Hard work runs in my family. My great-grandmother was a suffragette who fought hard advocating for women’s rights, and my grandfather worked for 50 years as a union typographer. I seek to emulate their commitment and dedication at my job every day. My father was a self-starter who established his own business repairing electronics, and my mother built an established career in real estate over the last 30 years. The belief that rolling up your sleeves and working hard is a way of life has been instilled in my family for generations, and I will continue to do exactly that for New Hampshire.
I was born in New Hampshire, and largely grew up in Hampton. I am a product of the NH school system, attending the Center School, Sacred Heart School, Hampton Academy, and Winnacunnet High School. After graduating from High School in 1990, I earned a BA in Business at McGill University in Montreal — it was here that I met my wonderful husband, Sarmad Harake.
My husband grew up during the Lebanese civil war, the son of a Lebanese father and Cypriot mother, and emigrated to Canada. When we met, I was so proud and excited to show Sarmad my home state of New Hampshire — and I can genuinely say that he loves New Hampshire as much as I do! We have two wonderful children, and we’re grateful to have been able to raise a family in this beautiful state.
I have worked hard my whole life, taking my first job as a babysitter at the age of 12, bagging groceries, paying my own way through college, and ultimately becoming an international businesswoman. While I had hoped to return home after college to start my professional career in New Hampshire, I did not find a position that fit my chosen career path. Instead, I moved to Istanbul with Sarmad to take advantage of an emerging market, and worked in international investment banking as a researcher and sales person. Ultimately, I embraced my entrepreneurial spirit and established a successful coffee trading business with my husband, while earning a degree in Diplomacy.

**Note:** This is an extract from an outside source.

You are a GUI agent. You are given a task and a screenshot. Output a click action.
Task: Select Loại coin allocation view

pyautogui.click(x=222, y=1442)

During my time in international business, I learned critical skills that I will leverage on behalf of New Hampshire. My time in international business taught me to communicate across various boundaries, negotiate with people from different backgrounds with different values and goals, and navigate high pressure situations. Running a business while raising a family, I have learned not only how to balance competing priorities and find practical solutions, but I also have a deep understanding of how economies and balanced budgets work in a dynamic and changing environment.
Prior to my return to New Hampshire, I spent a short time in South Carolina — this only made me appreciate my roots here even more, and I am eager to bring all of my experience back in service to our state. As a mother and businesswoman, I am deeply invested in how this state can support our families, educate our children, and provide for our people. Seeing an opportunity to serve my state, I stepped up and ran for state representative, and then for the budget committee. I now lead the budget committee, and while I take initiative to volunteer as an advocate on key issues like climate change and reproductive rights, I know that I can do more.
In the last few years, I have felt the large and lively world that inspired and excited me begin to close on us. I am disturbed by the increasingly negative polarization of our culture and politics in this country, and I believe New Hampshire has the bipartisan, community-oriented roots to lead the country. I learned a long time ago that people with different goals, and even with different values, can find common ground and build consensus toward outcomes that benefit us all. This spirit of working together is part of New Hampshire’s roots, and I will bring my experience in diplomacy, business, and consensus-building to work hard for all of New Hampshire in the Executive Council.